= Task prompt =
Rewrite the listing below, changing each occurrence of "screenshot" to "screen capture" and leaving everything else as it is. Omit the pictures from your version.

[Screenshot grounding data]
▼▼▼

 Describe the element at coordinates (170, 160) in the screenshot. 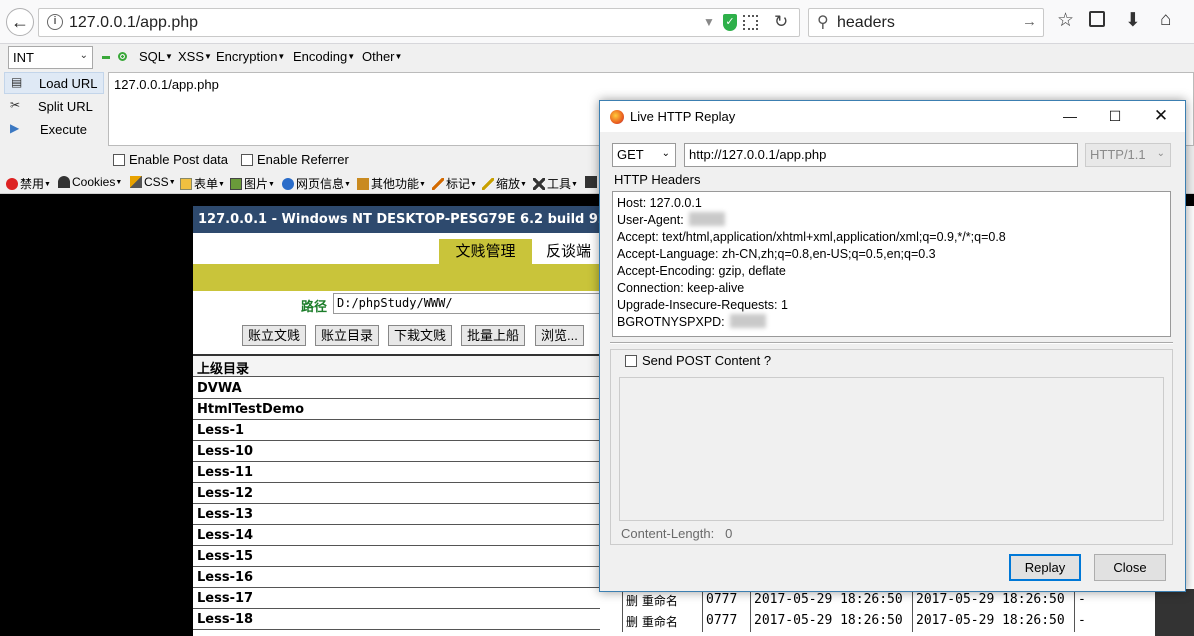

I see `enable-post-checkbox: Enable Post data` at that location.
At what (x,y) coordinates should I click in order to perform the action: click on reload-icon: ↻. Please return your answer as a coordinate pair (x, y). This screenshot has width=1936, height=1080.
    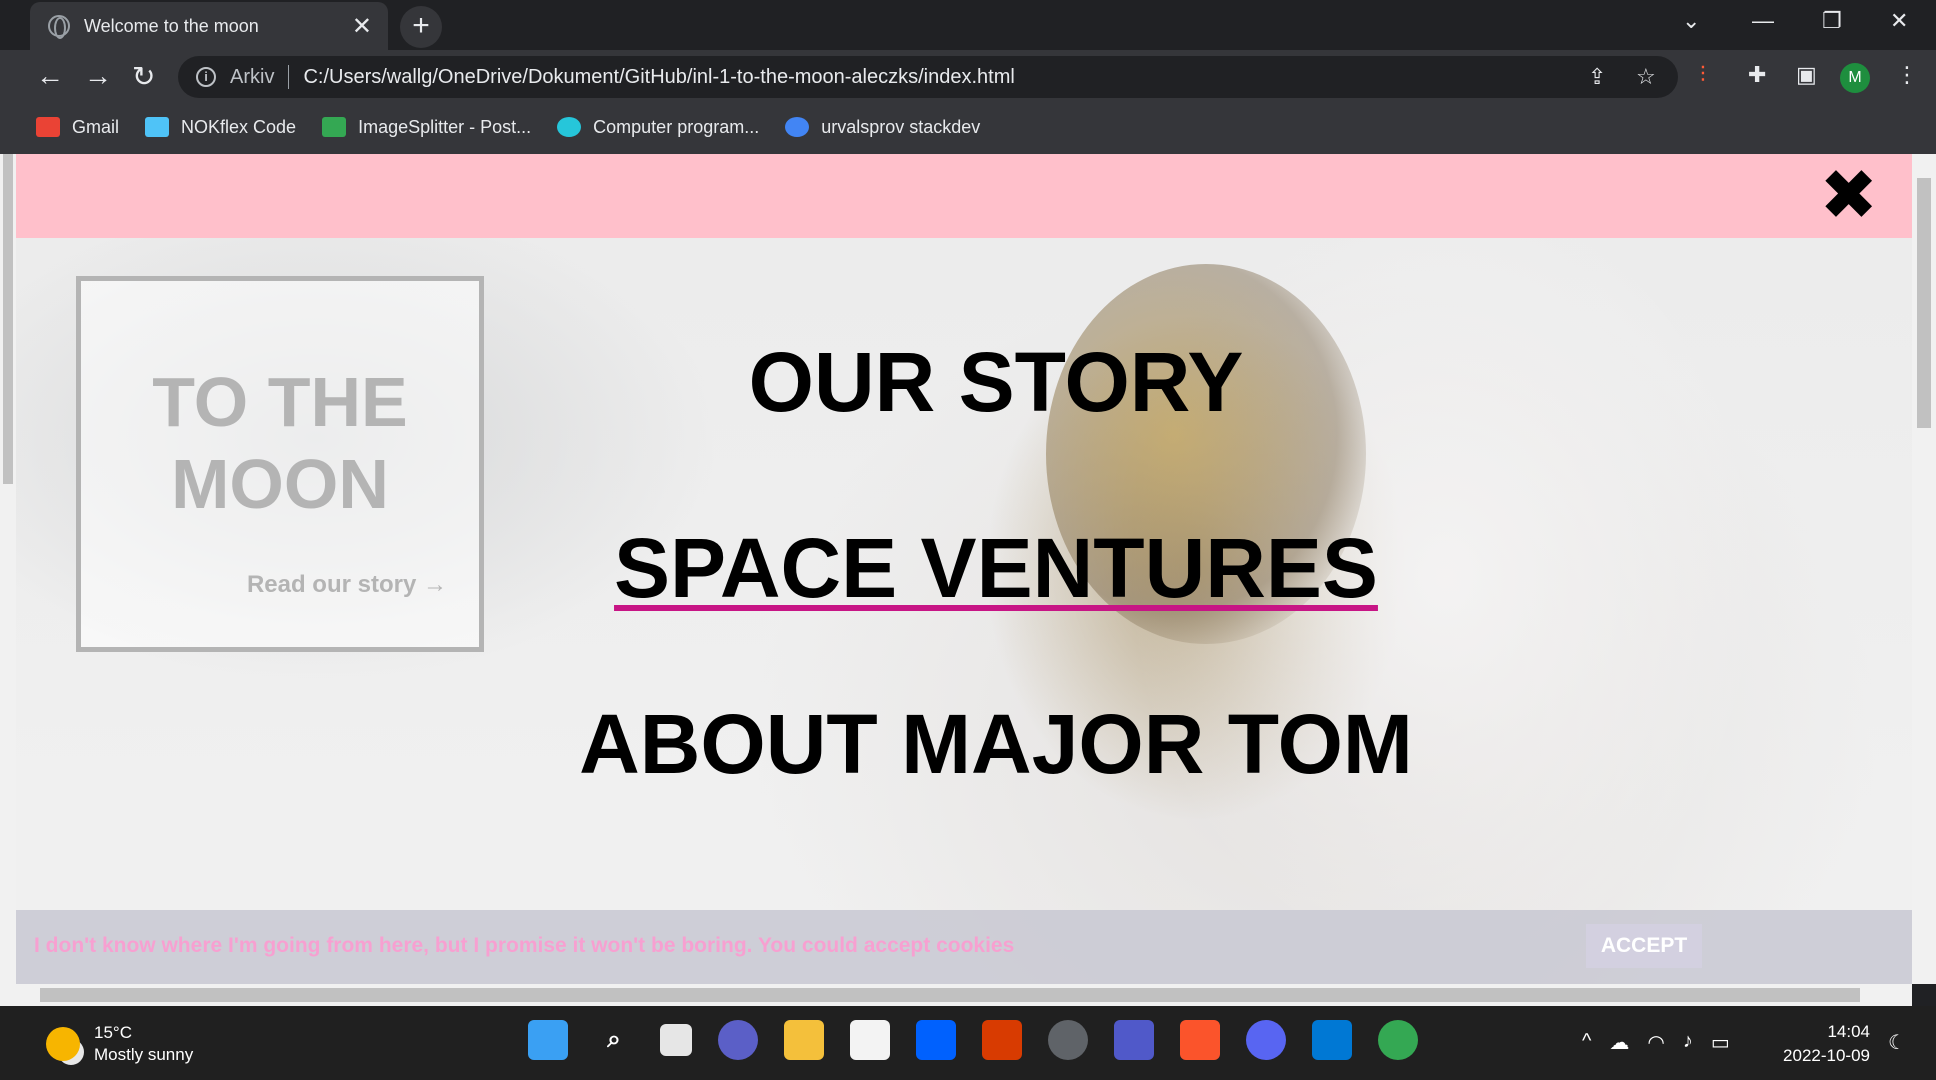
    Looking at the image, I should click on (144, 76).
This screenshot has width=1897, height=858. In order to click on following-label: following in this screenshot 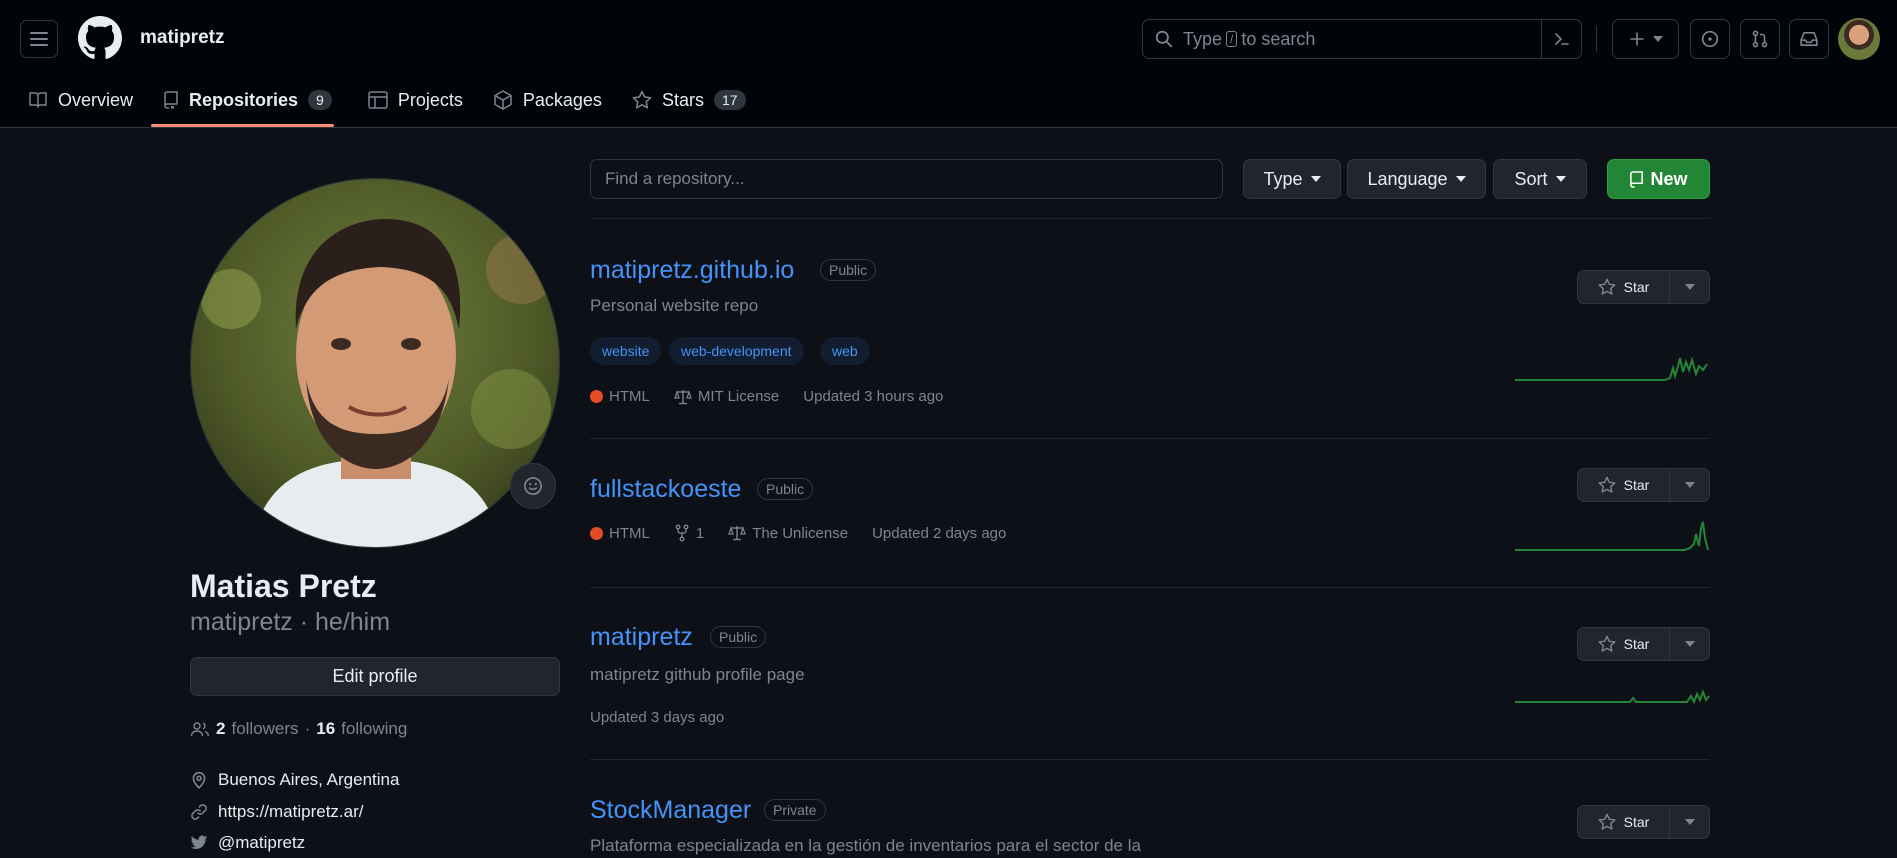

▲▲▲

= Task output =
 Describe the element at coordinates (170, 160) in the screen capture. 

I see `enable-post-checkbox: Enable Post data` at that location.
At what (x,y) coordinates should I click in order to perform the action: click on reload-icon: ↻. Please return your answer as a coordinate pair (x, y). This screen capture has width=1936, height=1080.
    Looking at the image, I should click on (144, 76).
This screen capture has width=1897, height=858. In order to click on following-label: following in this screen capture 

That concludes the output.